Print the lines of the dataset records that follow without any change, beginning with the line that contains "Image resolution: width=2318" and ending with the line that contains "Action: [x=120, y=24]".

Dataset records
· · · · ·

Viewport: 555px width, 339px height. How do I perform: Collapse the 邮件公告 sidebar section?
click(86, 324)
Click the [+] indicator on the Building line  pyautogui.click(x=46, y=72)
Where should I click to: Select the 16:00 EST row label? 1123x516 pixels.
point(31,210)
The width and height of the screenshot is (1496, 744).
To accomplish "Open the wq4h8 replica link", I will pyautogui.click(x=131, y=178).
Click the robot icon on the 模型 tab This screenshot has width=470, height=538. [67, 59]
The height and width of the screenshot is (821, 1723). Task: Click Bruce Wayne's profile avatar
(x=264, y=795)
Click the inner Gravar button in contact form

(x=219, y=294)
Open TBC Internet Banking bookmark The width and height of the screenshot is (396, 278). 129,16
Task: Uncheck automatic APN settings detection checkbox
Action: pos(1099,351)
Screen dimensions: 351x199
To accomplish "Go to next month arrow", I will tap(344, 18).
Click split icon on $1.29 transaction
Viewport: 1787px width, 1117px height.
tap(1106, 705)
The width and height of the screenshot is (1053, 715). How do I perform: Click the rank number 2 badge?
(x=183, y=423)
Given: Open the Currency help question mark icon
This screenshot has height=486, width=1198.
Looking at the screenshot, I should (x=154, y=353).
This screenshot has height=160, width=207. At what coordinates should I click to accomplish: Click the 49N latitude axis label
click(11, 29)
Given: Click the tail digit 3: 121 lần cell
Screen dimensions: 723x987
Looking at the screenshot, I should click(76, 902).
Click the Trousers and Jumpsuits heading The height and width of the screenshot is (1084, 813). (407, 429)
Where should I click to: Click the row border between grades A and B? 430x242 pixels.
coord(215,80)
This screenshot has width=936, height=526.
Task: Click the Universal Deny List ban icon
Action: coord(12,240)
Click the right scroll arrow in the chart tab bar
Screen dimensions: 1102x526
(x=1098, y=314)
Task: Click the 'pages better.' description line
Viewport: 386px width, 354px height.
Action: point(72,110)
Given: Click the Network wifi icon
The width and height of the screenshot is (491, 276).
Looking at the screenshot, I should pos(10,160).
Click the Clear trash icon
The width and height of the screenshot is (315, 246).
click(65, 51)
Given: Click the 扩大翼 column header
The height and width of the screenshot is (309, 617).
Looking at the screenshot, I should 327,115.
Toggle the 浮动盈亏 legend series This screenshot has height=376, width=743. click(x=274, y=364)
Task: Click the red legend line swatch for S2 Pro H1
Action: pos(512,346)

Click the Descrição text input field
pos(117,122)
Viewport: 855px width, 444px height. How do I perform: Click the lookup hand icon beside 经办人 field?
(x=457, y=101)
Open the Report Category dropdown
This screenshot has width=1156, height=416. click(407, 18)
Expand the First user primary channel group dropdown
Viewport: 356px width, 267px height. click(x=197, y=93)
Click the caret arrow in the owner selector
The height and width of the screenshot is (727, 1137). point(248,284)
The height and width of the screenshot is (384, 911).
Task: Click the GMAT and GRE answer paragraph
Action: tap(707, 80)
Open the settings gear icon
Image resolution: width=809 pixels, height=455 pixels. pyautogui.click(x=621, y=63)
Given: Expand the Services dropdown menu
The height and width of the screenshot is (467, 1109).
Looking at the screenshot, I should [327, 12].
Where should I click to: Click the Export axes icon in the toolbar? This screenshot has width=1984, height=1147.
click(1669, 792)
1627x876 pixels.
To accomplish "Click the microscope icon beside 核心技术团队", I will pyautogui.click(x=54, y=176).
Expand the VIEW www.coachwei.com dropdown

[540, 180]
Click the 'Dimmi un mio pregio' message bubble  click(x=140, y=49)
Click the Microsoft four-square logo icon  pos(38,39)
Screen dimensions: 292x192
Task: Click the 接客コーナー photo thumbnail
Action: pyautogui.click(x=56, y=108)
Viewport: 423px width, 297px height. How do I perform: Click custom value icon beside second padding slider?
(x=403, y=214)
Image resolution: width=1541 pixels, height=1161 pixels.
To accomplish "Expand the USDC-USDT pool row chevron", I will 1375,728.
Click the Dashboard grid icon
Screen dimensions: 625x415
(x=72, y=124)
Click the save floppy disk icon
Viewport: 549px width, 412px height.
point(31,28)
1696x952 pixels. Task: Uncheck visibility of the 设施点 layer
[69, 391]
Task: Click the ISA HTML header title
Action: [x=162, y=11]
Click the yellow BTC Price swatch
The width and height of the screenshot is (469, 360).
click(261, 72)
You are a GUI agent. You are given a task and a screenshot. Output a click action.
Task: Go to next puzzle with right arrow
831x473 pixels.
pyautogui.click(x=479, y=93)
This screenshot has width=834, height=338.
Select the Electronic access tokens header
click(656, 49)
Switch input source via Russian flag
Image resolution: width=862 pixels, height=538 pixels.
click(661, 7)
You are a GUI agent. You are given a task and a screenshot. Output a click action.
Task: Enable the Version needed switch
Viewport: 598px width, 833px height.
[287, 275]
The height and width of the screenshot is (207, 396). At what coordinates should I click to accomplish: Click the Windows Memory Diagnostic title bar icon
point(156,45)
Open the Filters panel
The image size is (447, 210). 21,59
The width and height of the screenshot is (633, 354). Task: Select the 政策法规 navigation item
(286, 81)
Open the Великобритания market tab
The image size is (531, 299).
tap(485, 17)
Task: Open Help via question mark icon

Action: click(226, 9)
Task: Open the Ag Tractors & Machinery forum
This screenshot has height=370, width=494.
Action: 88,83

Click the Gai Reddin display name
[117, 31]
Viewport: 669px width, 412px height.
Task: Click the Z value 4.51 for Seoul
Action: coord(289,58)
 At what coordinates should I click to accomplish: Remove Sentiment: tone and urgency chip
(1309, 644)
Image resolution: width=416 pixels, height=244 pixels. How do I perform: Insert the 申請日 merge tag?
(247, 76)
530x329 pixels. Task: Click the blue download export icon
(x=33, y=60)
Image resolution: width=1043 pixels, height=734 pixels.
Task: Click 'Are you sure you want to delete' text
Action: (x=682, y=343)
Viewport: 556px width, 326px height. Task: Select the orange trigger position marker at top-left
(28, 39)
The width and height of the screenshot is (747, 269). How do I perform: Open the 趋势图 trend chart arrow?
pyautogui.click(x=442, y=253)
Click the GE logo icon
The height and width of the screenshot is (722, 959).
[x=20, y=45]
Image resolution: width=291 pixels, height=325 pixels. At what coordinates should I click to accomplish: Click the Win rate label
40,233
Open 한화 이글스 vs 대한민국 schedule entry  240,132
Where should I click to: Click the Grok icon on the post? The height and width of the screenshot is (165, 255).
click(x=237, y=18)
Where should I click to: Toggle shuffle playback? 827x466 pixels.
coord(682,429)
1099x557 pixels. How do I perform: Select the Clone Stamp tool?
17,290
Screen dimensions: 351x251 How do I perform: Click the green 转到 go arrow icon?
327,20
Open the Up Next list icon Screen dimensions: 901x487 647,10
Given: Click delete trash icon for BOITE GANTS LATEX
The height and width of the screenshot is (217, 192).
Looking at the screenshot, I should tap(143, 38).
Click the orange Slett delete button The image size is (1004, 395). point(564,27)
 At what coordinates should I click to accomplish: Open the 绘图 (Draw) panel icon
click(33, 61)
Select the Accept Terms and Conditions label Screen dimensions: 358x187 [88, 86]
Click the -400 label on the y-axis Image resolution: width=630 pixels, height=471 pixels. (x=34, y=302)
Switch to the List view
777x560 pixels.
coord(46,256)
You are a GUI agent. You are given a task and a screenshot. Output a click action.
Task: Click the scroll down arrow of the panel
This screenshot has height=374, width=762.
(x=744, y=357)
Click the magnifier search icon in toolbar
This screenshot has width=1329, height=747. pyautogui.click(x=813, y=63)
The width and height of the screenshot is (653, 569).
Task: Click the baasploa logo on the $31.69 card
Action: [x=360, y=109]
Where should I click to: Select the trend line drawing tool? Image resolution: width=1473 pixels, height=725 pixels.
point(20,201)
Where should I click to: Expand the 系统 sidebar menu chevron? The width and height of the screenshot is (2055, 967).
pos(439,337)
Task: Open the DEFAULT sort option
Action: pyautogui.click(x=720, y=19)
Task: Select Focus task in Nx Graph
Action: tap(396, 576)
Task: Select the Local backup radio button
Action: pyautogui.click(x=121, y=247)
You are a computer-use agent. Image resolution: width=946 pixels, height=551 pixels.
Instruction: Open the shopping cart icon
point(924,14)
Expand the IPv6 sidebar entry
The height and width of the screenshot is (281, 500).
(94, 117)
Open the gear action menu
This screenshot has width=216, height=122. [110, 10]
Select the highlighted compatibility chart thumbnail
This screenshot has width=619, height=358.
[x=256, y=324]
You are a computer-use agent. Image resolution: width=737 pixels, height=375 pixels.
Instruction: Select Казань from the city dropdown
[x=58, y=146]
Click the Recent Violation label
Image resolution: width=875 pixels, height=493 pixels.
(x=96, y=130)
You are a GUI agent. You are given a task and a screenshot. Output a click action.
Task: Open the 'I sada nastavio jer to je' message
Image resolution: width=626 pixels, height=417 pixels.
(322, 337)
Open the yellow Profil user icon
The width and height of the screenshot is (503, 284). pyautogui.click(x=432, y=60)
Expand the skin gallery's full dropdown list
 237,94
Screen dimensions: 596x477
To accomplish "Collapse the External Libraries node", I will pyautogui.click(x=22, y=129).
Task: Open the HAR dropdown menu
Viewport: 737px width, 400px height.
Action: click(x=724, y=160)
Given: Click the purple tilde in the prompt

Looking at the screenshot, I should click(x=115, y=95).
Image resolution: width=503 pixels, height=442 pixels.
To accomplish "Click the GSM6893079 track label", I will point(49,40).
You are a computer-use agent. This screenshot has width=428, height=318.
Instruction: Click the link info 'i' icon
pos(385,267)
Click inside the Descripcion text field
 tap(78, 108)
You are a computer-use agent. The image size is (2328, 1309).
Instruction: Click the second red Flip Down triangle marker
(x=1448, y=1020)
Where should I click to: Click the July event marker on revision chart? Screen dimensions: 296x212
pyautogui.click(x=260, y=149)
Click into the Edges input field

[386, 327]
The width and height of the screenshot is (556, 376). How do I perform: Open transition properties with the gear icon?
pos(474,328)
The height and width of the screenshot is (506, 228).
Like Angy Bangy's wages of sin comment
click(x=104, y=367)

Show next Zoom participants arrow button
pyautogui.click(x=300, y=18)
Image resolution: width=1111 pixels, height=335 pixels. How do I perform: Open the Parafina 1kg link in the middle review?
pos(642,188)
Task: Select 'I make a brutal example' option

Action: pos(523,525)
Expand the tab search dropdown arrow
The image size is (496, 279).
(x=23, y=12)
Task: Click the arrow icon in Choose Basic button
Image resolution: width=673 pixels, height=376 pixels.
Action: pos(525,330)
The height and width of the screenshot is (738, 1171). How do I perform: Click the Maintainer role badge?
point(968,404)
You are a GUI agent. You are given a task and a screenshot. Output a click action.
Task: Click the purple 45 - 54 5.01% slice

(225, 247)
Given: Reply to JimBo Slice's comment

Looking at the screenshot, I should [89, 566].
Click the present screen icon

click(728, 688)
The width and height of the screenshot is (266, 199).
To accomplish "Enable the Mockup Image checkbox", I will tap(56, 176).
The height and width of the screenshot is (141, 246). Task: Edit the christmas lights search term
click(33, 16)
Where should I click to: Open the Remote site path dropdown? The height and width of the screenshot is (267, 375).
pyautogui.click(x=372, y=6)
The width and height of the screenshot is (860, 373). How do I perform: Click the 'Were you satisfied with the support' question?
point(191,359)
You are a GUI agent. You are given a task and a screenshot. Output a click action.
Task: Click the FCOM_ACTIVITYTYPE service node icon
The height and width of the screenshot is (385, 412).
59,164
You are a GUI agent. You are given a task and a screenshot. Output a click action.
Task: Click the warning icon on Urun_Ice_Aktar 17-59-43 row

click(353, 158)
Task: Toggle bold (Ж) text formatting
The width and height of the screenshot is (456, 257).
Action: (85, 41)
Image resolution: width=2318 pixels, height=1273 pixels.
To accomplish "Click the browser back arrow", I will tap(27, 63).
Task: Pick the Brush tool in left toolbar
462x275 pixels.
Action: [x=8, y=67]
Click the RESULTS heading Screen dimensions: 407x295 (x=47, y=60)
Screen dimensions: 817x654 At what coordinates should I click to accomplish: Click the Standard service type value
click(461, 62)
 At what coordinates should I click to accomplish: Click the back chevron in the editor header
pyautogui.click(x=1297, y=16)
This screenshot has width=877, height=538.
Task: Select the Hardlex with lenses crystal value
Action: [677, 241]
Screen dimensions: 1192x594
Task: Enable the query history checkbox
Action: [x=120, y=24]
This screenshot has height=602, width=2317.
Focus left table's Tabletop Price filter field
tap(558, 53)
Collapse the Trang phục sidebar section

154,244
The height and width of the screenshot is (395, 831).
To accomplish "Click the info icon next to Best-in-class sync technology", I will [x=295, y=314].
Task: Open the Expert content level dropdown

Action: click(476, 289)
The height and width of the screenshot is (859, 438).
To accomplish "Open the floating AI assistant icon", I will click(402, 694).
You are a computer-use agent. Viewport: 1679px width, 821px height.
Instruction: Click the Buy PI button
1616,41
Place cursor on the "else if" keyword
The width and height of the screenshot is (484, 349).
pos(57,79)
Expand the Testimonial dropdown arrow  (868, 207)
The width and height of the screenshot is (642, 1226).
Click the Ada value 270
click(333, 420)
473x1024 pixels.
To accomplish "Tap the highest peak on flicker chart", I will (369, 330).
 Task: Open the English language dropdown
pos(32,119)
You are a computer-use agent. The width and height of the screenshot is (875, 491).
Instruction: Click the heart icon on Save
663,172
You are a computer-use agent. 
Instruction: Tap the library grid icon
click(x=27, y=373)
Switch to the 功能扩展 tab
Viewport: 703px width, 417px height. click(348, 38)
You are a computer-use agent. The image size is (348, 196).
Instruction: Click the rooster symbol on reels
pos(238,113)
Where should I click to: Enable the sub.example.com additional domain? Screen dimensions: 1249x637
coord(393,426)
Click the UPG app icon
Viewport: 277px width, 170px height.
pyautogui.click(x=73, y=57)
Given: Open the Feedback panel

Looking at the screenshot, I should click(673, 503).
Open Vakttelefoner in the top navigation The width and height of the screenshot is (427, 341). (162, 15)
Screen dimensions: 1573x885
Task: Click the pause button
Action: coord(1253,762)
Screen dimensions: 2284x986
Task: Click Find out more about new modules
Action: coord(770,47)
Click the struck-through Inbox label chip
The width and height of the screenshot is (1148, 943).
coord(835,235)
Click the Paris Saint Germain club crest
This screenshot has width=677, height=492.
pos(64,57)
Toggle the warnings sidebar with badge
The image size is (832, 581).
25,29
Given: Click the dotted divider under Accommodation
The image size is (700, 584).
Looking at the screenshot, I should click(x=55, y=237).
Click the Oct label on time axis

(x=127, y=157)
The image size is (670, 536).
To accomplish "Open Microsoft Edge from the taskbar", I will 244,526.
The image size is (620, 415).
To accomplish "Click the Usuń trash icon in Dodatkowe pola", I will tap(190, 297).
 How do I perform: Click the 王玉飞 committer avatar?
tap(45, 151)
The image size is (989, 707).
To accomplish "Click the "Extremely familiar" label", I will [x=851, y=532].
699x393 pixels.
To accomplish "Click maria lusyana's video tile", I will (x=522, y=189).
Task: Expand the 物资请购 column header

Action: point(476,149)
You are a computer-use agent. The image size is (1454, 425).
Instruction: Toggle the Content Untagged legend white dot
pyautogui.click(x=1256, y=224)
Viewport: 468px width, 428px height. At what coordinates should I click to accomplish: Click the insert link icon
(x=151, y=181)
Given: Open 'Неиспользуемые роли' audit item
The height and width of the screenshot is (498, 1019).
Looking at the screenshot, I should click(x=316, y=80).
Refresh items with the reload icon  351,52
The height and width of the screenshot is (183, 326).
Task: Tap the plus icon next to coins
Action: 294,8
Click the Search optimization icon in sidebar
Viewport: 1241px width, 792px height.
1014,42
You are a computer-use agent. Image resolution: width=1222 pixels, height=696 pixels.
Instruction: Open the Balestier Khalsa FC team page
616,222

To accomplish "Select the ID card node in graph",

· · · · ·

OUTPUT FOR THIS EXERCISE:
Image resolution: width=2318 pixels, height=1273 pixels.
To accomplish "Click the browser back arrow", I will tap(27, 63).
Task: Pick the Brush tool in left toolbar
462x275 pixels.
Action: [x=8, y=67]
Click the RESULTS heading Screen dimensions: 407x295 (x=47, y=60)
Screen dimensions: 817x654 At what coordinates should I click to accomplish: Click the Standard service type value
click(461, 62)
 At what coordinates should I click to accomplish: Click the back chevron in the editor header
pyautogui.click(x=1297, y=16)
This screenshot has width=877, height=538.
Task: Select the Hardlex with lenses crystal value
Action: [677, 241]
Screen dimensions: 1192x594
Task: Enable the query history checkbox
Action: [x=120, y=24]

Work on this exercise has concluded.